Ulianitzky beschreibt AI-Agenten als neue Systeme, die technisch dennoch stark von bestehender Infrastruktur abhängen. Sie authentifizieren sich über vorhandene Identitätsanbieter, speichern Daten in bestehenden Cloud-Buckets, führen Aufgaben über vorhandene Lambda-Funktionen aus und übernehmen Berechtigungen aus bereits definierten IAM-Rollen. Jede dieser Abhängigkeiten trage die Sicherheitsprobleme weiter, die schon vor der Einführung der AI vorhanden waren.
Hinzu kommt nach Darstellung des Beitrags ein Berechtigungsproblem. Unter Berufung auf Infosecurity Magazine heißt es, dass 70 Prozent der Organisationen ihren AI-Systemen weiterreichende Rechte geben als einem Menschen in derselben Rolle. Organisationen mit überprivilegierten AI-Systemen meldeten demnach eine Vorfallsquote von 76 Prozent, während sie bei Unternehmen mit konsequent umgesetztem Minimalprinzip bei 17 Prozent lag.

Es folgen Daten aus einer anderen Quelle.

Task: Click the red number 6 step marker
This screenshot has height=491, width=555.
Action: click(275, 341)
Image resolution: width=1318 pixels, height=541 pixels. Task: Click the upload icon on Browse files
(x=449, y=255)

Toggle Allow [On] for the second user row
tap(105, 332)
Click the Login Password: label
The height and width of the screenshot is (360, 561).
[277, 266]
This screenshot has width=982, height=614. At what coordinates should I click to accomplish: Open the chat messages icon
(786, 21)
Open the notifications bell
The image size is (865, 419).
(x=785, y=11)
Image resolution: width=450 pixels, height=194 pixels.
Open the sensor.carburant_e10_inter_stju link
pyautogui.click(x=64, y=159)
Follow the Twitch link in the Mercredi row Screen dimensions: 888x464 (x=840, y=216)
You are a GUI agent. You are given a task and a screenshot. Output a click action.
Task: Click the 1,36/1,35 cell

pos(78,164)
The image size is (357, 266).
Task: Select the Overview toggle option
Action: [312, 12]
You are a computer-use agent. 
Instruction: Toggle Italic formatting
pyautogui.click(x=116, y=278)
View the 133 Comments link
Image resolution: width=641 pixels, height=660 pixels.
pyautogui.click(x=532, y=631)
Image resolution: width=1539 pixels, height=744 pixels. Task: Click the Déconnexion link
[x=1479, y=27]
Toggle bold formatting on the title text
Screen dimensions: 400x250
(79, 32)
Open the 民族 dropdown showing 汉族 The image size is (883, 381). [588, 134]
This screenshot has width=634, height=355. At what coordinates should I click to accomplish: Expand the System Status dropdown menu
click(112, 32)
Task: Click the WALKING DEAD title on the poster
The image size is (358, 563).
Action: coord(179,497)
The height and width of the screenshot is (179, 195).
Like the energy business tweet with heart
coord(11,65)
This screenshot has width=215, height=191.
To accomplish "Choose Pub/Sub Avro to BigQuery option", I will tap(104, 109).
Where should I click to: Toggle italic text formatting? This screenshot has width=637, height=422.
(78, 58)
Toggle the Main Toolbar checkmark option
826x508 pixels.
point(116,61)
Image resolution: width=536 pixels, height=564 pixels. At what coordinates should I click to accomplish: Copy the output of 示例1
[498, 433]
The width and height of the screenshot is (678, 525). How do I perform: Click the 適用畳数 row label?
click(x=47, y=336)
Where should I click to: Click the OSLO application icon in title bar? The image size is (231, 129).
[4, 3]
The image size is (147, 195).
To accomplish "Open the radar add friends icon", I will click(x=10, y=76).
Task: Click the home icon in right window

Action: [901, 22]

Als zentrale Schwachstellenfelder nennt der Beitrag Identitätsanbieter, Cloud-Buckets, Lambda-Funktionen und IAM-Rollen. All diese Verbindungen liefen über Infrastruktur, die IT-Teams seit Jahren betreiben: Active Directory, Cloud-IAM, Dienstkonten und gespeicherte Zugangsdaten. Diese Umgebungen seien jedoch nicht für AI-Agenten entworfen worden und häufig lange vor deren produktivem Einsatz bereitgestellt worden. Wer über eine dieser Schichten eindringt, müsse die AI selbst nicht direkt angreifen, weil deren eigene Berechtigungen die weitere Bewegung im System ermöglichen.
Zur Veranschaulichung beschreibt XM Cyber eine typische Architektur: Ein Customer-Success-Team nutzt einen AI-gestützten Co-Pilot auf AWS Bedrock, der Kundendaten abfragt, die aus Salesforce in einen S3-Bucket exportiert wurden. Der Co-Pilot führt Aufgaben über Lambda-Funktionen aus und ist mit Geschäftsanwendungen integriert. Ein Entwickler namens John baut und betreut den Agenten, während Nutzer im gesamten Unternehmen täglich damit arbeiten.
Daran anschließend schildert Ulianitzky einen in einer realen Unternehmensumgebung modellierten Angriffspfad. Die einzelnen Schwachstellen seien für sich genommen nicht außergewöhnlich und kämen in dieser oder ähnlicher Kombination in vielen Unternehmensnetzen vor. Kritisch werde erst ihr Zusammenspiel über vier Ebenen hinweg: Netzwerk, Identität, Cloud und AI.
Genau hier sieht der Beitrag ein Problem gängiger Sicherheitsprogramme. Viele Teams betrachteten diese Ebenen isoliert. Ein EASM-Werkzeug markiere etwa einen Tomcat-Server, ein AD-Sicherheitswerkzeug erkenne eine Fehlkonfiguration bei Delegierungen und ein CSPM-Werkzeug finde überprivilegierten Zugriff auf S3. Jede Feststellung erscheine für sich als moderates Problem und werde womöglich wegen niedrigerer Priorität nicht behoben. In der Kette werde daraus jedoch ein kritisches Risiko: eine Tomcat-Schwachstelle am Perimeter, die über Active Directory zu Cloud-Zugangsdaten eines Entwicklers führt und schließlich bei der Wissensbasis eines AI-Agenten endet.
Als Gegenmaßnahme empfiehlt XM Cyber einen Ansatz für Exposure Management, der die Abhängigkeiten von AI-Agenten selbst als kritische Werte einstuft, also etwa Wissensdatenbanken, Speicher-Buckets und Lambda-Funktionen. Von dort aus sollten Sicherheitsteams rückwärts kartieren, welche Identitätsbeziehungen, Berechtigungen und Infrastrukturen mit diesen Ressourcen verbunden sind und welche davon im jeweiligen Umfeld ausnutzbare Schwachstellen tragen. So ließen sich Engstellen identifizieren, an denen eine einzelne Korrektur mehrere Wege zu AI-Ressourcen gleichzeitig blockiert.
Der Kernpunkt des Beitrags lautet, dass klassische Angriffstechniken ausreichen, um AI-Agenten zu kompromittieren, wenn alte Infrastruktur diese Pfade offenlässt. Nach Darstellung von XM Cyber vergrößert sich die Angriffsfläche mit jeder neuen Bereitstellung eines Agenten, weil jede zusätzliche AI-Anwendung an bereits exponierte Umgebungen angeschlossen wird.